Le Prince Vice-Connétable, Major Général,

Berthier

Conséquences

Grâce à cette maladresse, si les deux messages sont interceptés, l’ennemi peut commencer à les décrypter. Par exemple, la première phrase « L’empereur ordonne que vous vous portiez le plus tôt possible » appelle en suite « sur une ville ou un lieu. Il est vraisemblable que 167 signifie S, 138, U et 169, R. De même, « en ne laissant » appelle « à » donc 15 signifie probablement A. En reportant ceci dans le texte, on découvre à la fin de la dépêche :

« Vous pouvez vous rendre en droite ligne 169. R. 40. 35. UR. 81. S U R 87. 53. A. » ce qui signifie vraisemblablement : Vous pouvez vous rendre en droite ligne par telle ville (40. 35. UR. 81.) sur telle autre (87. 53. A). Le nom de la première ville, qui est allemande, finit sans doute par « burg » donc 35 signifie B et 81, G.

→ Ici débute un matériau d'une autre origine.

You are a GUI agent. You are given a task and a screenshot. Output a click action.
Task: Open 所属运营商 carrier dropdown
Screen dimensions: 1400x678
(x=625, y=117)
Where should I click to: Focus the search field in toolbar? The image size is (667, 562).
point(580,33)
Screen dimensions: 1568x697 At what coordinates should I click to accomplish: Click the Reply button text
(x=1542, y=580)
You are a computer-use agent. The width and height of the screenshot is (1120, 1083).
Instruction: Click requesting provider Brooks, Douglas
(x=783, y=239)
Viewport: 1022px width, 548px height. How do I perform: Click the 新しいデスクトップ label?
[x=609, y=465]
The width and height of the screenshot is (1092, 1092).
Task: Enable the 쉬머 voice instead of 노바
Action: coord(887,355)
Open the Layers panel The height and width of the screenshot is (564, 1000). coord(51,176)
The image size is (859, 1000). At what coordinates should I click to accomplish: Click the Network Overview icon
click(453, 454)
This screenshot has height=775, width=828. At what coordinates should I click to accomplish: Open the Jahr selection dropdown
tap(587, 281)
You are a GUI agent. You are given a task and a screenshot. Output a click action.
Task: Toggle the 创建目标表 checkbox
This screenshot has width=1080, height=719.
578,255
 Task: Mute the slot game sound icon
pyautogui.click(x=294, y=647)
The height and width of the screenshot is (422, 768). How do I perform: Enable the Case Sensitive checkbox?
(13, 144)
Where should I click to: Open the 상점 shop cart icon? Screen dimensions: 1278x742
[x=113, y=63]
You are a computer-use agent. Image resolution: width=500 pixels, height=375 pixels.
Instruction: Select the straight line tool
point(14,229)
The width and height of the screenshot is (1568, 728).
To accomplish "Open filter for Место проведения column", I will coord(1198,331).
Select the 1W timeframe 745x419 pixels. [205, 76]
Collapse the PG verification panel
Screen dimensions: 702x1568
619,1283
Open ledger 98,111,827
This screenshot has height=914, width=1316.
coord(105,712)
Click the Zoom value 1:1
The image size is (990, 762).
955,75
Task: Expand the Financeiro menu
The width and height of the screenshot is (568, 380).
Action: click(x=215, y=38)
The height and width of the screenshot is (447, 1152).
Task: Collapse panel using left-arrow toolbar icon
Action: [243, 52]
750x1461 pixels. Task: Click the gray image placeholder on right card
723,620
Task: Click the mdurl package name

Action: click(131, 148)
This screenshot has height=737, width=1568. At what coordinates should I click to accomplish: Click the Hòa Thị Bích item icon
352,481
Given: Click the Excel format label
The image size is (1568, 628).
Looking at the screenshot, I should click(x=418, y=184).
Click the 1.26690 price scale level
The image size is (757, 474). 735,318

La partie entièrement chiffrée commence alors à se dévoiler. Par exemple, le « vous vous » a été chiffré en 175. U. S. 164. 90. U. S. donc 175 signifie VO, 164, V et 90, O. Ces équivalences permettent de progresser au point que l’avant dernière ville se dévoile, il s’agit de Coburg. Une carte d’Allemagne nous permet alors de penser que la dernière ville, dont le nom finit par A, est Iéna. En continuant ainsi, on finit par découvrir la dépêche de Berthier :

L’empereur ordonne que vous vous portiez le plus tôt possible sur la Saale, avec son infanterie, sa cavalerie et son artillerie, en ne laissant à Wurtzburg que ce que sa Majesté a désigné pour la garnison. Son principal but sera de rester maître des débouchés de la Saale et de chasser les partisans ennemis qui manœuvrent dans cette direction. Vous pouvez vous rendre en droite ligne par Coburg sur Iéna.

Généralité de l’erreur

Cette erreur de chiffrer de deux façons différentes la même dépêche se retrouve à d’autres époques. Ainsi, la machine de Lorenz utilisée par les Allemands pour les dépêches entre le quartier général à Berlin et les armées fut décryptée suite à une erreur de procédure de ce type. Même si les méthodes ont changées, les leçons du passé restent valables.